Ophthalmic findings in a Hunter Syndrome patient on enzyme replacement therapy (P5.190)

Objective: To display the ophthalmic findings in a patient with Hunter Syndrome on enzyme replacement therapy (ERT). Background: Hunter Syndrome is a rare x-linked recessive enzymatic deficiency characterized by deposition of glycosaminoglycans (GAGs) in a multitude of organs. In the eye, this deposition can lead to optic nerve edema, uveal effusion, epiretinal membrane, retinal degeneration, and visual field defects. Although enzyme replacement therapy with idursulfase has led to improvements in morbidity and mortality, there has yet to be an investigation of the benefits of ERT on ophthalmic disease. Design/Methods: A case study of one 39-year-old man over three years while on ERT for Hunter Syndrome was performed. Results: A 39-year-old man with Hunter Syndrome presented to neuro-ophthalmology after four years of ERT with a complaint of a progressive bilateral visual field defect.

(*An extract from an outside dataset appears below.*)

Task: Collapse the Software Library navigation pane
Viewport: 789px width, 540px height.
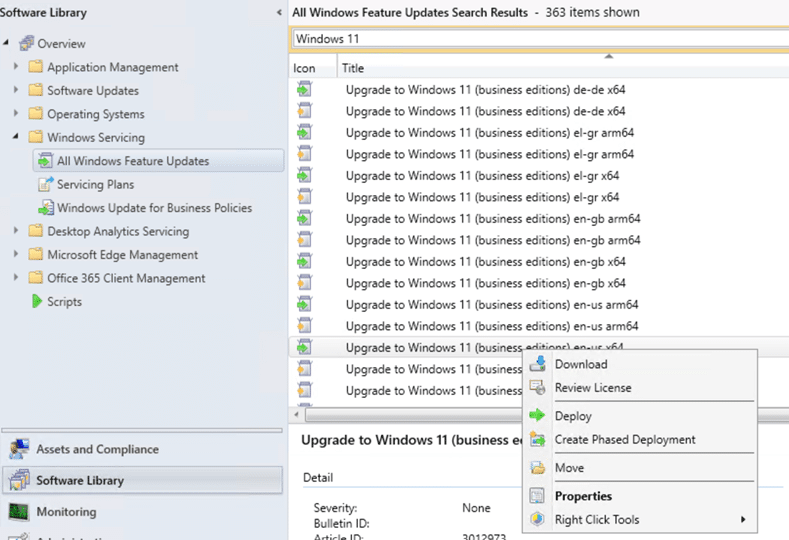Action: point(279,13)
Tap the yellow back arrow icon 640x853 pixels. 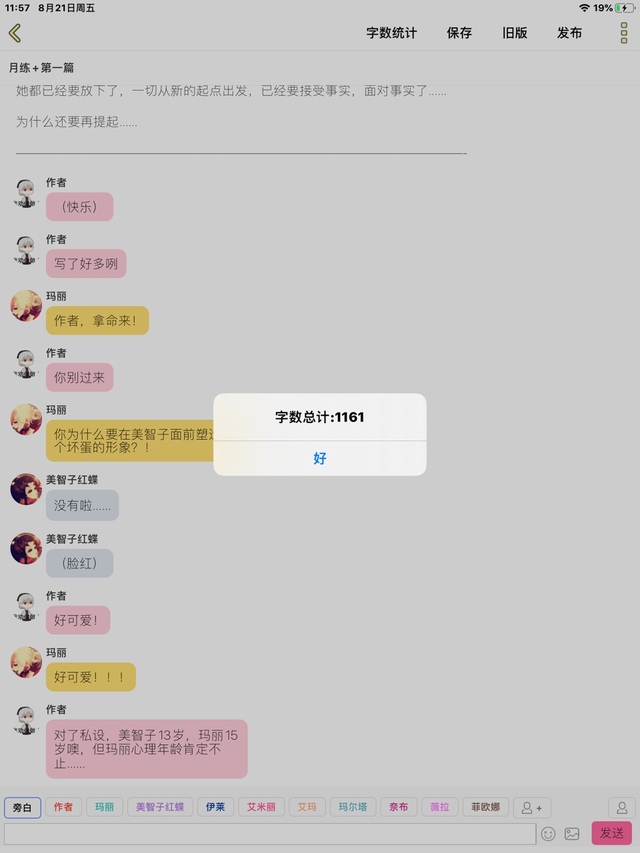pos(15,33)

Physical examination was relevant for bilateral optic nerve head elevation, and a myelinated nerve fiber-like appearance OS. Visual field testing revealed bilateral ring scotomata. Optical coherence tomography (OCT) of the maculae demonstrated diffuse bilateral retinal thinning. These findings remained stable at 2 and 4 month follow-up appointments. The patient was evaluated at several other institutions over the next three years, during which his fundus exam, visual field and OCT remained stable. Conclusions: The case presented demonstrates common ophthalmic findings in Hunter Syndrome: retinal degeneration, visual field defects, and optic nerve head elevation. The lack of improvement in this patient’s ophthalmic disease despite ERT is attributable to the fact that idursulfase cannot cross the blood-brain-barrier. Presently, an investigation of the utility of intrathecal idursulfase on central nervous system (CNS) disease in Hunter Syndrome is underway. A study of the ophthalmic response to intrathecal idursulfase would lead to a better understanding of the ophthalmic changes in Hunter Syndrome, and allow for a proper assessment of the potential vision improvement with CNS-targeted ERT. Disclosure: Dr. Jarstad has nothing to disclose. Dr. Meeker has nothing to disclose. Dr. Ko has nothing to disclose.